Holding the Man by Timothy Conigrave
At an all-boys Catholic school in 1970s Melbourne, Timothy falls for the captain of the football team. It turns out to be a love affair that lasts 15 years. One that weathered disapproval, distance and, tragically, death. With integrity and insight, Holding the Man explores the ups and downs of any relationship: intimacy, constraints, temptations.
When both men test positive to HIV, the strength of heart they show is as inspirational as it is moving. A refreshingly uplifting take on an ultimately tragic story; Timothy Conigrave’s novel is funny, sad and a celebratory account of growing up gay.

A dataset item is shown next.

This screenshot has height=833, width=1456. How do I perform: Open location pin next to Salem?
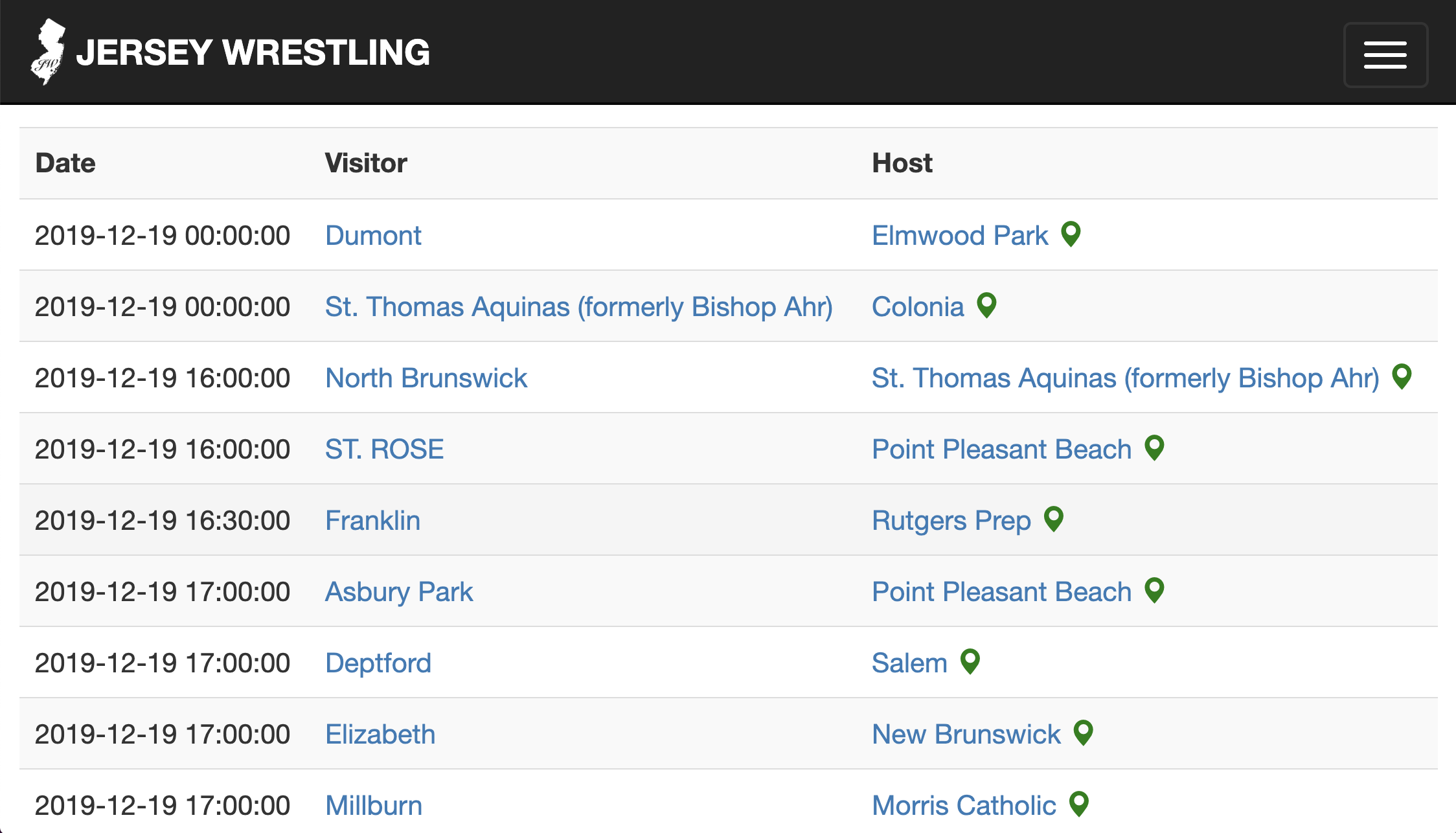pos(970,661)
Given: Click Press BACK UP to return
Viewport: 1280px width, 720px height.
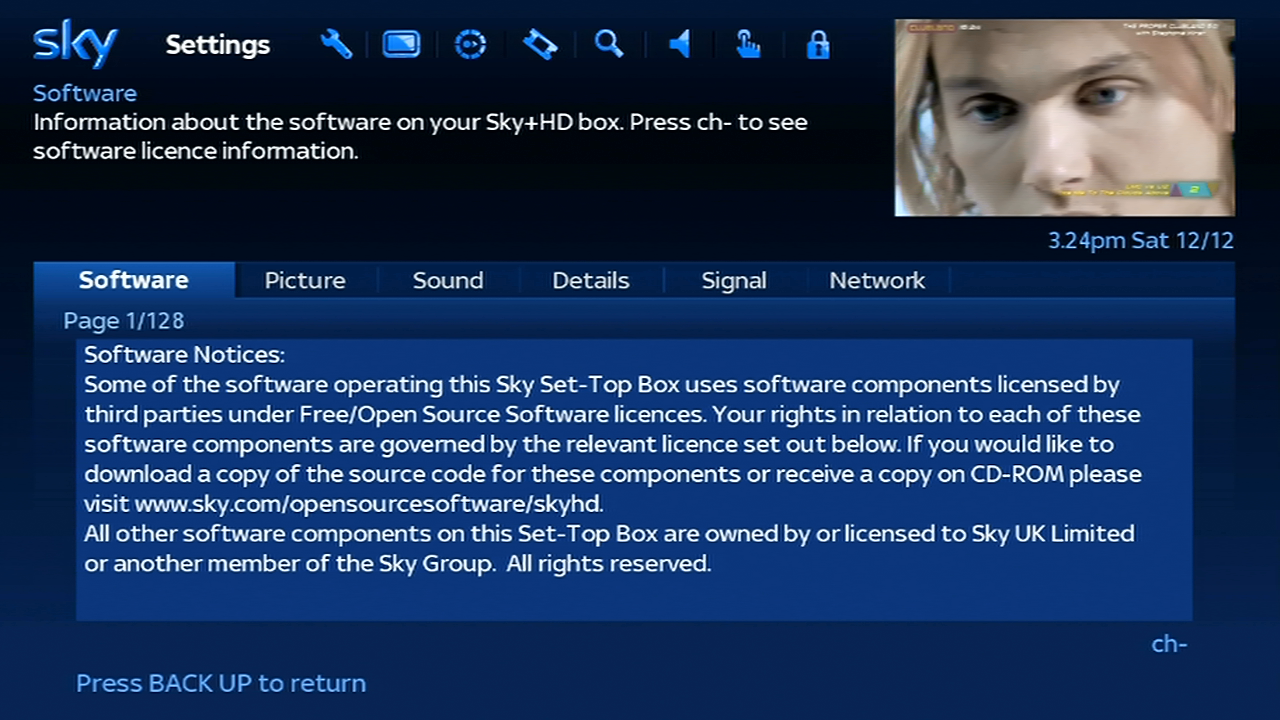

Barracuda by Christos Tsiolkas
Daniel Kelly is a promising swimmer and has a chance to escape his working-class upbringing. His astonishing ability in the pool landed him a scholarship at an élite Melbourne private school and should drive him to fame and fortune. Everything Danny has ever done has been in pursuit of this dream, but when he melts down and comes only fifth at his first big championship, he starts to destroy everything he has fought for and turn on everyone around him, including his gay love interest.
Writer Christos Tsiolkas’s sometimes startling dialogue makes the book stick with you. Explicit descriptions of urination and ejaculation together with confronting dialogue set down the texture of how people really live and speak. His characters are visceral – often a rarity in fiction.
The Lost Language of Cranes by David Leavitt
Set against the backdrop of a gentrifying 1980s Manhattan, The Lost Language of Cranes tells the story of twenty-five-year-old Philip Benjamin, who falls in love with a man. Phillip realises the love is real and that he needs to come out to his parents, who are facing their own problems with developers pushing them out of their family home.
But developers aren’t the only threat to the family. Philip’s father has his own struggle with suppressed homosexuality, satisfied only by visits to gay porn theatres on Sunday afternoons. Philip’s revelation to his parents leads his father to a point of crisis and provokes changes that forever alter the landscape of the family’s lives.
Simon vs. the Homo Sapiens Agenda by Becky Albertalli
Now for a novel with a gay protagonist that’s more lighthearted, we have Simon vs. the Homo Sapiens Agenda. The coming-of-age novel is centred around not-so-openly gay Simon Spier, a sixteen-year-old who prefers to save his drama for the school musical. But when an email from his gay penpal Blue falls into the hands of a blackmailer, he is at risk of being outed to the whole school. What’s more, the privacy of Blue could be compromised – scaring off the chance of love.
Simon’s challenge is to find a way to navigate his junior year without breaking up his close-knit group of friends, compromising himself, or fumbling a shot at happiness with the most confusing, adorable guy he’s never met.
Two Boys Kissing by David Levithan
New York Times bestselling author David Levithan tells the based-on-true-events story of Harry and Craig, two 17-year-olds who are about to take part in a 32-hour marathon of kissing to set a new Guinness World Record – all of which is narrated by a Greek Chorus of the generation of gay men lost to AIDS.
While the two increasingly dehydrated and sleep-deprived boys are locking lips, they become a focal point in the lives of other teen boys dealing with languishing long-term relationships, coming out, navigating gender identity, and falling deeper into the digital rabbit hole of gay hookup sites – all while the kissing former couple tries to figure out their own feelings for each other.
Brokeback Mountain by Annie Proulx
This list wouldn’t be complete without Brokeback Mountain. Annie Proulx has written some of the most original and brilliant short stories in contemporary literature, and Brokeback Mountain is widely considered her opus magnum. Ranch hands Ennis del Mar and Jack Twist come together when they’re working one summer on a range above in outback America. At first, sharing an isolated tent, the attraction is hot yet casual, but over the summer, something like true love sets in.
Later, both men marry and have kids – because that’s what cowboys do. But over the course of many years and frequent separations, this relationship becomes the most important thing in their lives. In hauntingly more-ish prose, Proulx tells the difficult and dangerous affair between two cowboys that survives everything but the world’s violent intolerance.